Statement by India at the WHO EXECUTIVE BOARD Special session during the discussions on Health Emergencies, Health Priorities, and Strategic shifts, delivered by Dr Sumit Seth, First Secretary on 23 November 2017

Statement by India

at the WHO EXECUTIVE BOARD Special session during the discussions on Health Emergencies, Health Priorities, and Strategic shifts, delivered by Dr. Sumit Seth, First Secretary on 23 November 2017

Thank you Mr. Chair

 

Delegation of India would like to make few specific comments on Health Emergencies, Health Priorities, and Strategic Shifts - all together in one go - in the two minutes allocated.

 

In our understanding it seems that the GPW promotes a vision of health emergency as a security threat rather than a development challenge.
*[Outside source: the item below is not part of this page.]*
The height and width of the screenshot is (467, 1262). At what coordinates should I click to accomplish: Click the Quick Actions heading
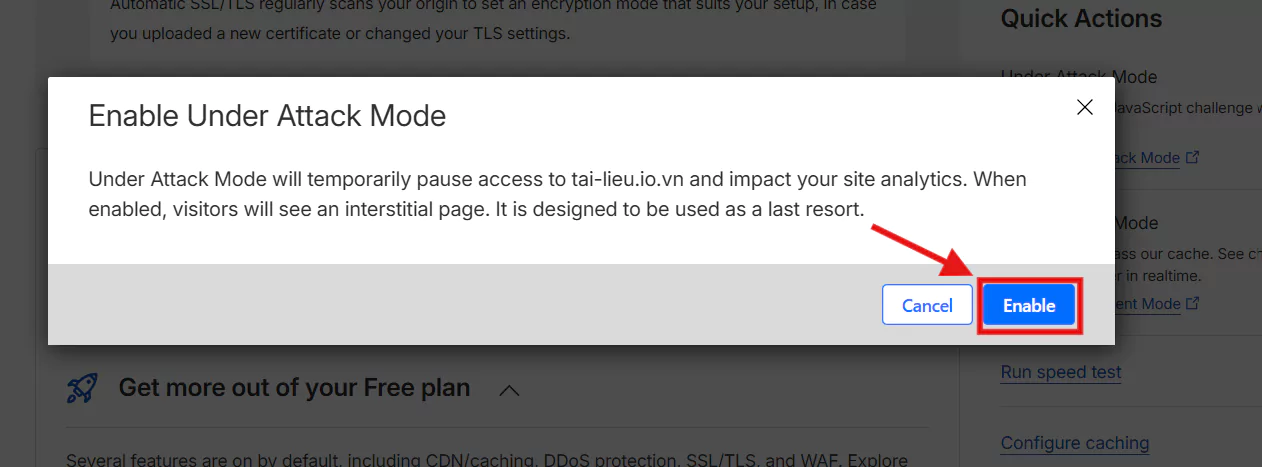tap(1081, 19)
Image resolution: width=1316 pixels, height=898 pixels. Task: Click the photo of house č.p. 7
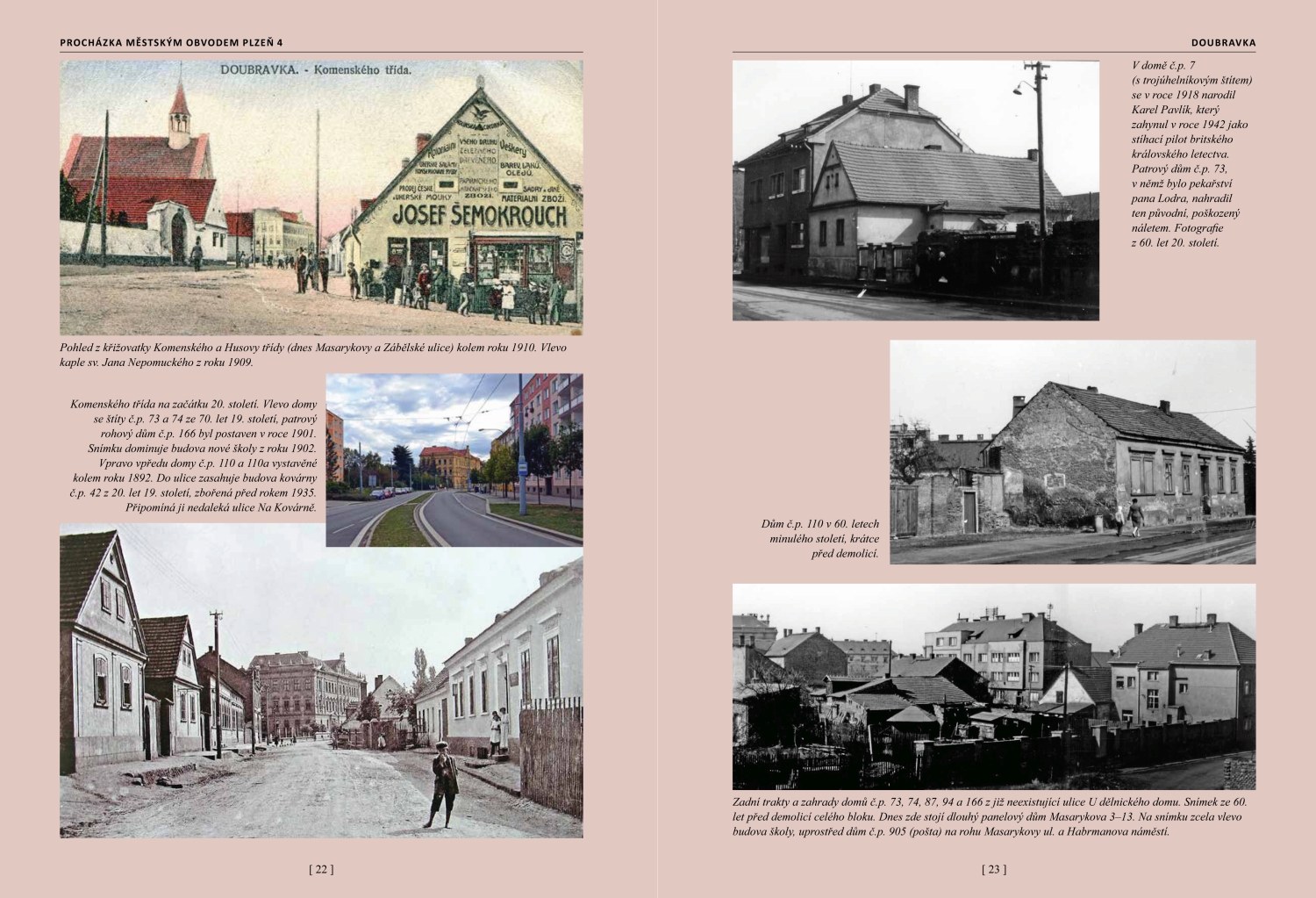915,190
The language of health security is inconsistent with the SDG 3D which refers to strengthening the capacity of developing countries for early warning, risk reduction and management of national and global health risks. Hence, the delegation of India would request the WHO Secretariat to formulate its vision of health emergency as a development challenge rather than Health Security.

 

With regard to the specific health priority targets in the GPW, one major issues that needs to be reflected under each of the priorities is important and essential issue of access to affordable treatment, and increase R&D activities based on CEWG principles. There should be suitable emphasis given to these issues in the GPW-13. We also note that the existing WHO treatment guidelines, protocols, recommendations, advisories to countries to deal with specific health conditions are missing in the priorities listed in the GPW.

 

The GPW states that health governance is no longer the exclusive preserve of health ministries or governments and thus the GPW identifies outreach with NGOs, philanthropic foundations and private entities as critical. However, it will be critical to ensure that WHO engagement with these entities is in accordance with the FENSA principles, especially the principle to protect WHO from any undue influence, in particular in the processes in setting and applying policies, norms and standards; and the principle of not compromising on the integrity, independence, credibility and reputation of WHO.

 

Delegation of India hopes that WHO Secretariat will give careful consideration to these inputs and accordingly include them in the revised version of the next draft of GPW to be presented in the EB 142 in January 2018.